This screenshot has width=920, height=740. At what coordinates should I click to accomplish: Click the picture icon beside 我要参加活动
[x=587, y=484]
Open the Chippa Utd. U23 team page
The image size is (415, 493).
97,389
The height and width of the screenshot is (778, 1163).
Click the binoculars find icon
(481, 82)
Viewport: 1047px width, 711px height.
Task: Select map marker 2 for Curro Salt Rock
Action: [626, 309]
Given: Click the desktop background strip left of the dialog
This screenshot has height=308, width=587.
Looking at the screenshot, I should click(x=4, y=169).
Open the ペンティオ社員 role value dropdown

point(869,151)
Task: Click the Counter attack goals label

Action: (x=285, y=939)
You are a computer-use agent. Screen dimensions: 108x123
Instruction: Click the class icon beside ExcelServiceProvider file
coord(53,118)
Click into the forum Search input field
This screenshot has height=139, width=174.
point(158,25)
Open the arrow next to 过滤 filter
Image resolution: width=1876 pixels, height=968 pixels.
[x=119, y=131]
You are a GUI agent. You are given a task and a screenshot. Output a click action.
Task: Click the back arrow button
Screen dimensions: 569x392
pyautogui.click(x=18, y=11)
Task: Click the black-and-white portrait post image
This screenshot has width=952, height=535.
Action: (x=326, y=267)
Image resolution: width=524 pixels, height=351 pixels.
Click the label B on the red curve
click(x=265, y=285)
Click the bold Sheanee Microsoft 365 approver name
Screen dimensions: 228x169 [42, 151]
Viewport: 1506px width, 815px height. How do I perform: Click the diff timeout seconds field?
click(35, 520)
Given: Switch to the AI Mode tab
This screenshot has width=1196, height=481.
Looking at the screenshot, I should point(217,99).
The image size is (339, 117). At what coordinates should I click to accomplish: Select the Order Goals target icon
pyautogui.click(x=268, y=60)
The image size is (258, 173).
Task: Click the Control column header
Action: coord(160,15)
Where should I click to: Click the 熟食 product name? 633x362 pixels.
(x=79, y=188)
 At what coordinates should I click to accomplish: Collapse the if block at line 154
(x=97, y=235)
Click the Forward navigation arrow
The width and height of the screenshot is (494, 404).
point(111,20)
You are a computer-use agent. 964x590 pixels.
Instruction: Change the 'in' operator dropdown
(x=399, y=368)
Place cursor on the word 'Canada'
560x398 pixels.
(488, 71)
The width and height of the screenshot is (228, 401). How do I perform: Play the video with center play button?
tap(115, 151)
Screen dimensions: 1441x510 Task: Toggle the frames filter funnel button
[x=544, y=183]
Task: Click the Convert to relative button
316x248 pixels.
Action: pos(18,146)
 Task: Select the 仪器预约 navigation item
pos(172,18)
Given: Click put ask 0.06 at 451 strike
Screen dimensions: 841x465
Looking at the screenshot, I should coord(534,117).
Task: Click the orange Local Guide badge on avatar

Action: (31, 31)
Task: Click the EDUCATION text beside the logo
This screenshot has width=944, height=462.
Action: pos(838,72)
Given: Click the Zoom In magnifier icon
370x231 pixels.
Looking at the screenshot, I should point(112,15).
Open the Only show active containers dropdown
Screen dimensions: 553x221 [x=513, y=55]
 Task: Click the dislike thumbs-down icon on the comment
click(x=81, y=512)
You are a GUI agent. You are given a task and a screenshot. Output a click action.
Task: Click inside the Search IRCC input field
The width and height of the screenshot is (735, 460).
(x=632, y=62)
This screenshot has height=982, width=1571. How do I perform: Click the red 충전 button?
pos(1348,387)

* **WORK TASK**:
The records above need to be transcribed in full. Keep every character unchanged.

* **SOLUTION TO THIS TASK**:
This screenshot has width=920, height=740. At what coordinates should I click to accomplish: Click the picture icon beside 我要参加活动
[x=587, y=484]
Open the Chippa Utd. U23 team page
The image size is (415, 493).
97,389
The height and width of the screenshot is (778, 1163).
Click the binoculars find icon
(481, 82)
Viewport: 1047px width, 711px height.
Task: Select map marker 2 for Curro Salt Rock
Action: [626, 309]
Given: Click the desktop background strip left of the dialog
This screenshot has height=308, width=587.
Looking at the screenshot, I should click(x=4, y=169).
Open the ペンティオ社員 role value dropdown

point(869,151)
Task: Click the Counter attack goals label

Action: (x=285, y=939)
You are a computer-use agent. Screen dimensions: 108x123
Instruction: Click the class icon beside ExcelServiceProvider file
coord(53,118)
Click into the forum Search input field
This screenshot has height=139, width=174.
point(158,25)
Open the arrow next to 过滤 filter
Image resolution: width=1876 pixels, height=968 pixels.
[x=119, y=131]
You are a GUI agent. You are given a task and a screenshot. Output a click action.
Task: Click the back arrow button
Screen dimensions: 569x392
pyautogui.click(x=18, y=11)
Task: Click the black-and-white portrait post image
This screenshot has width=952, height=535.
Action: (x=326, y=267)
Image resolution: width=524 pixels, height=351 pixels.
Click the label B on the red curve
click(x=265, y=285)
Click the bold Sheanee Microsoft 365 approver name
Screen dimensions: 228x169 [42, 151]
Viewport: 1506px width, 815px height. How do I perform: Click the diff timeout seconds field?
click(35, 520)
Given: Switch to the AI Mode tab
This screenshot has width=1196, height=481.
Looking at the screenshot, I should point(217,99).
The image size is (339, 117). At what coordinates should I click to accomplish: Select the Order Goals target icon
pyautogui.click(x=268, y=60)
The image size is (258, 173).
Task: Click the Control column header
Action: coord(160,15)
Where should I click to: Click the 熟食 product name? 633x362 pixels.
(x=79, y=188)
 At what coordinates should I click to accomplish: Collapse the if block at line 154
(x=97, y=235)
Click the Forward navigation arrow
The width and height of the screenshot is (494, 404).
point(111,20)
You are a computer-use agent. 964x590 pixels.
Instruction: Change the 'in' operator dropdown
(x=399, y=368)
Place cursor on the word 'Canada'
560x398 pixels.
(488, 71)
The width and height of the screenshot is (228, 401). How do I perform: Play the video with center play button?
tap(115, 151)
Screen dimensions: 1441x510 Task: Toggle the frames filter funnel button
[x=544, y=183]
Task: Click the Convert to relative button
316x248 pixels.
Action: pos(18,146)
 Task: Select the 仪器预约 navigation item
pos(172,18)
Given: Click put ask 0.06 at 451 strike
Screen dimensions: 841x465
Looking at the screenshot, I should coord(534,117).
Task: Click the orange Local Guide badge on avatar

Action: (31, 31)
Task: Click the EDUCATION text beside the logo
This screenshot has width=944, height=462.
Action: pos(838,72)
Given: Click the Zoom In magnifier icon
370x231 pixels.
Looking at the screenshot, I should point(112,15).
Open the Only show active containers dropdown
Screen dimensions: 553x221 [x=513, y=55]
 Task: Click the dislike thumbs-down icon on the comment
click(x=81, y=512)
You are a GUI agent. You are given a task and a screenshot. Output a click action.
Task: Click inside the Search IRCC input field
The width and height of the screenshot is (735, 460).
(x=632, y=62)
This screenshot has height=982, width=1571. How do I perform: Click the red 충전 button?
pos(1348,387)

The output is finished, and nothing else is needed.